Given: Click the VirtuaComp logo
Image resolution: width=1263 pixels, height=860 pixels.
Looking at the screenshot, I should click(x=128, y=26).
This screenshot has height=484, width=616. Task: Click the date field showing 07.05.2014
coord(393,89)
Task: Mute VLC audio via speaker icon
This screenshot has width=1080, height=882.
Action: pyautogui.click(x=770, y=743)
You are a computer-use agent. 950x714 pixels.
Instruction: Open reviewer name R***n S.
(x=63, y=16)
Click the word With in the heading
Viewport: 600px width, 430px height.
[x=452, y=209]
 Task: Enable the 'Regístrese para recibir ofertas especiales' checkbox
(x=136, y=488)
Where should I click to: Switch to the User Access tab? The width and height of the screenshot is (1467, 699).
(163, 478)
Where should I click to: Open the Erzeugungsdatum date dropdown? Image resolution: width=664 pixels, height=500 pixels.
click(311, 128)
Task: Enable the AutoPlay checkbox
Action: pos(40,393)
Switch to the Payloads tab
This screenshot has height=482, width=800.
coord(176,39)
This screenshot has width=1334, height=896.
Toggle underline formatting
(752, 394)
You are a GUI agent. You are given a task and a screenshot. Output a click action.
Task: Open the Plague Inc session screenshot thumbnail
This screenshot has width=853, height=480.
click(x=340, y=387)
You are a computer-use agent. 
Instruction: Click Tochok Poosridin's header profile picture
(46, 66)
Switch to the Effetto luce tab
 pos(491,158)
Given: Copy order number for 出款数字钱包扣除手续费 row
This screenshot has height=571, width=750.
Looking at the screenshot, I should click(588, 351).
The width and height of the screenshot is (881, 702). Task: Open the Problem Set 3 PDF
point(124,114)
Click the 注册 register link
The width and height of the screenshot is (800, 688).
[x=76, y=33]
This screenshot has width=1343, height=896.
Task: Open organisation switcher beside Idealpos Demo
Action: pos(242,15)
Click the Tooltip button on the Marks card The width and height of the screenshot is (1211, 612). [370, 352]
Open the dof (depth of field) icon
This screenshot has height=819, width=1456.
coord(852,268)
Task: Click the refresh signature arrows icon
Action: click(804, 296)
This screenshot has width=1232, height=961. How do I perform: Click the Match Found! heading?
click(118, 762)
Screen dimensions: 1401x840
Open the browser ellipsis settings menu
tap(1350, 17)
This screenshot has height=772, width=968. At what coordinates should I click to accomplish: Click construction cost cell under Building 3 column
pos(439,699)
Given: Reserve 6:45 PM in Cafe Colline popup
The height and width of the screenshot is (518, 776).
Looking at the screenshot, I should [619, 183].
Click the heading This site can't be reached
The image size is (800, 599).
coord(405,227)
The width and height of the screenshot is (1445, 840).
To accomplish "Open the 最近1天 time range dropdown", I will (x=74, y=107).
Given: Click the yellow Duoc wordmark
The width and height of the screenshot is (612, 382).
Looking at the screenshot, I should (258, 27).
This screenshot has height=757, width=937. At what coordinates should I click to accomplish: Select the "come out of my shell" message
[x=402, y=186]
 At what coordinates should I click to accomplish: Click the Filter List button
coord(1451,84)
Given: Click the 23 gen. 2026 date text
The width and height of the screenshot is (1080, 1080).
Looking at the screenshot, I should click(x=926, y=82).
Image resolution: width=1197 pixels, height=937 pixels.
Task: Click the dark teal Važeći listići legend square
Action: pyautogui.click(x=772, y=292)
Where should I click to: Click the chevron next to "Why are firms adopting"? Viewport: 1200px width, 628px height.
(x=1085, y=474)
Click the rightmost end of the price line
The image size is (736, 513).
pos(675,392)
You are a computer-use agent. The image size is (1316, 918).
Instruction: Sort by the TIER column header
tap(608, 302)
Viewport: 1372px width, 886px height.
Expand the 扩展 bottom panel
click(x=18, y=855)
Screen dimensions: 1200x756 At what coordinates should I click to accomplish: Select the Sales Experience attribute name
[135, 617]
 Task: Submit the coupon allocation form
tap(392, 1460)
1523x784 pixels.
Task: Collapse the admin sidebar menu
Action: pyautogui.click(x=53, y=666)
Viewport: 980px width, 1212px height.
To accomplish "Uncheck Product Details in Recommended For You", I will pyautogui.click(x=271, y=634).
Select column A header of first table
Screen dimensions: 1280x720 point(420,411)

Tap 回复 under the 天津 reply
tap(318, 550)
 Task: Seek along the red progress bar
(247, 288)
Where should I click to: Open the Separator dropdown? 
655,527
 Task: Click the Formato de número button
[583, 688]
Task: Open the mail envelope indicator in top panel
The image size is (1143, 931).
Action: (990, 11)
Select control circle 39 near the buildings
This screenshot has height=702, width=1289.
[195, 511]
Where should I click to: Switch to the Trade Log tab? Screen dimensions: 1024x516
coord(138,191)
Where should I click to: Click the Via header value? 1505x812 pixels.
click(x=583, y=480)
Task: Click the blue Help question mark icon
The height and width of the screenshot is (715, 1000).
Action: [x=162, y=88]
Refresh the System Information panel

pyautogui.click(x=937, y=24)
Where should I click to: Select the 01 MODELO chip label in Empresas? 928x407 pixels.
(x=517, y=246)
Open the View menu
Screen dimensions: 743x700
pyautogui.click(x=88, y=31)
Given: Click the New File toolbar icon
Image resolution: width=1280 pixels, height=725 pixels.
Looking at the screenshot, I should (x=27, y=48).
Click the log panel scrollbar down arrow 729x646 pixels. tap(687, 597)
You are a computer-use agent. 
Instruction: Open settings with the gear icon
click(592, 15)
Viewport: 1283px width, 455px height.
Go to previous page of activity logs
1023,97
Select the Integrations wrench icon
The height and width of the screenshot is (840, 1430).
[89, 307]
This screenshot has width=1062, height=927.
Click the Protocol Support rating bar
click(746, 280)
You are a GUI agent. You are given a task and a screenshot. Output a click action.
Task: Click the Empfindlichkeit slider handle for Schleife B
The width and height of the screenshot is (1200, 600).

--- Written task ---
Render every line from the start of the rows through the one containing "click(118, 762)" as a Markdown table with the columns No. and Content, where No. holds the row number and Content holds the line, and skip any blank lines.

--- Response to this exercise ---
| No. | Content |
|---|---|
| 1 | Given: Click the VirtuaComp logo |
| 2 | Image resolution: width=1263 pixels, height=860 pixels. |
| 3 | Looking at the screenshot, I should click(x=128, y=26). |
| 4 | This screenshot has height=484, width=616. Task: Click the date field showing 07.05.2014 |
| 5 | coord(393,89) |
| 6 | Task: Mute VLC audio via speaker icon |
| 7 | This screenshot has width=1080, height=882. |
| 8 | Action: pyautogui.click(x=770, y=743) |
| 9 | You are a computer-use agent. 950x714 pixels. |
| 10 | Instruction: Open reviewer name R***n S. |
| 11 | (x=63, y=16) |
| 12 | Click the word With in the heading |
| 13 | Viewport: 600px width, 430px height. |
| 14 | [x=452, y=209] |
| 15 |  Task: Enable the 'Regístrese para recibir ofertas especiales' checkbox |
| 16 | (x=136, y=488) |
| 17 | Where should I click to: Switch to the User Access tab? The width and height of the screenshot is (1467, 699). |
| 18 | (163, 478) |
| 19 | Where should I click to: Open the Erzeugungsdatum date dropdown? Image resolution: width=664 pixels, height=500 pixels. |
| 20 | click(311, 128) |
| 21 | Task: Enable the AutoPlay checkbox |
| 22 | Action: pos(40,393) |
| 23 | Switch to the Payloads tab |
| 24 | This screenshot has height=482, width=800. |
| 25 | coord(176,39) |
| 26 | This screenshot has width=1334, height=896. |
| 27 | Toggle underline formatting |
| 28 | (752, 394) |
| 29 | You are a GUI agent. You are given a task and a screenshot. Output a click action. |
| 30 | Task: Open the Plague Inc session screenshot thumbnail |
| 31 | This screenshot has width=853, height=480. |
| 32 | click(x=340, y=387) |
| 33 | You are a computer-use agent.  |
| 34 | Instruction: Click Tochok Poosridin's header profile picture |
| 35 | (46, 66) |
| 36 | Switch to the Effetto luce tab |
| 37 |  pos(491,158) |
| 38 | Given: Copy order number for 出款数字钱包扣除手续费 row |
| 39 | This screenshot has height=571, width=750. |
| 40 | Looking at the screenshot, I should click(588, 351). |
| 41 | The width and height of the screenshot is (881, 702). Task: Open the Problem Set 3 PDF |
| 42 | point(124,114) |
| 43 | Click the 注册 register link |
| 44 | The width and height of the screenshot is (800, 688). |
| 45 | [x=76, y=33] |
| 46 | This screenshot has width=1343, height=896. |
| 47 | Task: Open organisation switcher beside Idealpos Demo |
| 48 | Action: pos(242,15) |
| 49 | Click the Tooltip button on the Marks card The width and height of the screenshot is (1211, 612). [370, 352] |
| 50 | Open the dof (depth of field) icon |
| 51 | This screenshot has height=819, width=1456. |
| 52 | coord(852,268) |
| 53 | Task: Click the refresh signature arrows icon |
| 54 | Action: click(804, 296) |
| 55 | This screenshot has width=1232, height=961. How do I perform: Click the Match Found! heading? |
| 56 | click(118, 762) |